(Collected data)
____
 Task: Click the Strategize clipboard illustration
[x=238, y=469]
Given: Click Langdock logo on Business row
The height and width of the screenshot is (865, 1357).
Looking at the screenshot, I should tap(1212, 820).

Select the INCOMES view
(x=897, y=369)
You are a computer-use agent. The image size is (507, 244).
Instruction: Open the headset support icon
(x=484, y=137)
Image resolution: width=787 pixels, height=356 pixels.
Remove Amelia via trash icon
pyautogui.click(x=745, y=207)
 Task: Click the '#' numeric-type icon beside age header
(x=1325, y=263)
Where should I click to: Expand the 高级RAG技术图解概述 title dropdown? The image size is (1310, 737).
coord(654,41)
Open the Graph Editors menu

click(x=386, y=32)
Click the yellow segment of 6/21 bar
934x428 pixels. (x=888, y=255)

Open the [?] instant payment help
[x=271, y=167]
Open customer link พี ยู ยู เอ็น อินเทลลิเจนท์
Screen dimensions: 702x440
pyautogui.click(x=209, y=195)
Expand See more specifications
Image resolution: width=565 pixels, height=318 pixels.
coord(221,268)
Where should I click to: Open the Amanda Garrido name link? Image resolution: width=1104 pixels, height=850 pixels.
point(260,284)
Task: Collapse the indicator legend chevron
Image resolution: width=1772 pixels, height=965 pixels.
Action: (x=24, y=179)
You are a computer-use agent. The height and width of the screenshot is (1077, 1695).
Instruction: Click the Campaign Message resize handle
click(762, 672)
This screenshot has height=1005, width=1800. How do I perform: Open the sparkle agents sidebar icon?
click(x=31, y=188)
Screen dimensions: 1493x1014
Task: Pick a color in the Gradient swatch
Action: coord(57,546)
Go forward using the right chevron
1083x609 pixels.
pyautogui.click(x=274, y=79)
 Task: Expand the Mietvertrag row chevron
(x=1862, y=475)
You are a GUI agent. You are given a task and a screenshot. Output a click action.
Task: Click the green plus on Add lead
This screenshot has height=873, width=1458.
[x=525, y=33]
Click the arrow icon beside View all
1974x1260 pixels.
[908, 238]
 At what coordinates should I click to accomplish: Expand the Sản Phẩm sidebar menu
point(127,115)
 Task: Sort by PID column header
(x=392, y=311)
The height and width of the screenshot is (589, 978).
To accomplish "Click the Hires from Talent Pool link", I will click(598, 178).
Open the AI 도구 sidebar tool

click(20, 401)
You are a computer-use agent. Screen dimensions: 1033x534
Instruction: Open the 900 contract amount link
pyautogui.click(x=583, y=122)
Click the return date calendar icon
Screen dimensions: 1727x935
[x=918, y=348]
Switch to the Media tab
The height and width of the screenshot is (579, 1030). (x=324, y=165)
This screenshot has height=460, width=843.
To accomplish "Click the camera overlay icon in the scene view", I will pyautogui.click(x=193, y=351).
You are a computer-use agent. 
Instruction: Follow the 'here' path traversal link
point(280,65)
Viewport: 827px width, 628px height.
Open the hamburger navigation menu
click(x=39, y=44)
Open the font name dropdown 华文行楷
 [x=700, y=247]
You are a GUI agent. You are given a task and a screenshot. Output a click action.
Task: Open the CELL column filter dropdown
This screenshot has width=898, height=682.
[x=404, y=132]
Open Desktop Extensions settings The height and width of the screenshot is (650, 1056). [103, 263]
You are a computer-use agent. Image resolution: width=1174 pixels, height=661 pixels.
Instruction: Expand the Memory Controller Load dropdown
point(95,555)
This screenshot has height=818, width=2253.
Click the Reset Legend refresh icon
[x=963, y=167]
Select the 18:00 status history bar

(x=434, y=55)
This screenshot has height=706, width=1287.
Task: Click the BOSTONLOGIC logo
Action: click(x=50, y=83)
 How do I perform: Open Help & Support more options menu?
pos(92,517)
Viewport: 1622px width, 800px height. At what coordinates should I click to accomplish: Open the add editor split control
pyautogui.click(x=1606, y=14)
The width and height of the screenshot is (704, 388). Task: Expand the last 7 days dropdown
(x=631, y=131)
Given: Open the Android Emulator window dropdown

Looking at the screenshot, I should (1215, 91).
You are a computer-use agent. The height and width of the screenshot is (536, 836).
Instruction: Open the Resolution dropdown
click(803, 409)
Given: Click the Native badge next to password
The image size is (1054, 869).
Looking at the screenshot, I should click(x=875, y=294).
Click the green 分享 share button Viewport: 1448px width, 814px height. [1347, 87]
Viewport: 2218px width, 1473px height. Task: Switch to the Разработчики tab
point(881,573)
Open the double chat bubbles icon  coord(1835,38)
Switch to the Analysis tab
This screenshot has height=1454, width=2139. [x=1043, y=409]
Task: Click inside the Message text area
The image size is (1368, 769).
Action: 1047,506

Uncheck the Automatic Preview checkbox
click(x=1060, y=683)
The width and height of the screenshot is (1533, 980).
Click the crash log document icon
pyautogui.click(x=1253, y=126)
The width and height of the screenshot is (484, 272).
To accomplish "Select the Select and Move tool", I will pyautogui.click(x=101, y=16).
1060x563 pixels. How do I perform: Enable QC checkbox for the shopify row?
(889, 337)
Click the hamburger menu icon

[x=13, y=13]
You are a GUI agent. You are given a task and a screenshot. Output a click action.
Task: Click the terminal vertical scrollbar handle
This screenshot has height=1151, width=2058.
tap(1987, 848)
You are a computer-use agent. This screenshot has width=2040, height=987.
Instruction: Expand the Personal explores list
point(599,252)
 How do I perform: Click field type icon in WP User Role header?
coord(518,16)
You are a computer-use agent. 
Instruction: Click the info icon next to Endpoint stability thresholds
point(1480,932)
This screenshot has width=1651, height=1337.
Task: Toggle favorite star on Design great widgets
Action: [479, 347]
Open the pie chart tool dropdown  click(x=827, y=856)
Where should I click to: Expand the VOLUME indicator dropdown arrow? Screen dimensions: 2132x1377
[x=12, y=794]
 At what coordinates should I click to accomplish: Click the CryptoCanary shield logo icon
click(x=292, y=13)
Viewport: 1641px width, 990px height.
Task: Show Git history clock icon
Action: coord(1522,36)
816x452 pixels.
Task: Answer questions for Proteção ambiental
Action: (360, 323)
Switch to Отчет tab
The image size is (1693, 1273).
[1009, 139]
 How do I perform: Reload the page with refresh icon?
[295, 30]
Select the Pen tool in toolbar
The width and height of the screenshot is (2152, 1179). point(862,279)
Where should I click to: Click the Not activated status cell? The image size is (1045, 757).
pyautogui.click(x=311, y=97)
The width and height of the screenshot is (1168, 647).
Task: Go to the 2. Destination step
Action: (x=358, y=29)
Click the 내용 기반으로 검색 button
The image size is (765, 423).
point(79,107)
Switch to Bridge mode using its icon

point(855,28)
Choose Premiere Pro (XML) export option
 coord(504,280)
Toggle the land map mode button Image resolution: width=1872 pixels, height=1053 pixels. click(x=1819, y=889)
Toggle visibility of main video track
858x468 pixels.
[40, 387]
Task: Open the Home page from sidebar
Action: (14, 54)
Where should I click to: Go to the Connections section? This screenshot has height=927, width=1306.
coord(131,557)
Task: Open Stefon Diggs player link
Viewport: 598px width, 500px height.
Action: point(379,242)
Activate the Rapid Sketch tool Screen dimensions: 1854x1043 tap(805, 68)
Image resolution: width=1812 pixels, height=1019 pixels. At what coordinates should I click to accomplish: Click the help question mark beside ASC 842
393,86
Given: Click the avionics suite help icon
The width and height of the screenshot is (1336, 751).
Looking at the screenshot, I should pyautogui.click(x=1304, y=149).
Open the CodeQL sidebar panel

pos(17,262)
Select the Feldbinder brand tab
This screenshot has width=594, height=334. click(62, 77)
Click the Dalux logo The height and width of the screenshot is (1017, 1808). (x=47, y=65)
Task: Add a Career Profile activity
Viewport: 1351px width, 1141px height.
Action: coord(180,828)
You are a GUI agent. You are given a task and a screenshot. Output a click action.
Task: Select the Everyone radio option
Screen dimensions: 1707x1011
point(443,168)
____
Repeat the entries above exactly, beginning at their first line and ending with the line that contains "Image resolution: width=787", with nothing added.

# PROBLEM SOLUTION
 Task: Click the Strategize clipboard illustration
[x=238, y=469]
Given: Click Langdock logo on Business row
The height and width of the screenshot is (865, 1357).
Looking at the screenshot, I should tap(1212, 820).

Select the INCOMES view
(x=897, y=369)
You are a computer-use agent. The image size is (507, 244).
Instruction: Open the headset support icon
(x=484, y=137)
Image resolution: width=787 pixels, height=356 pixels.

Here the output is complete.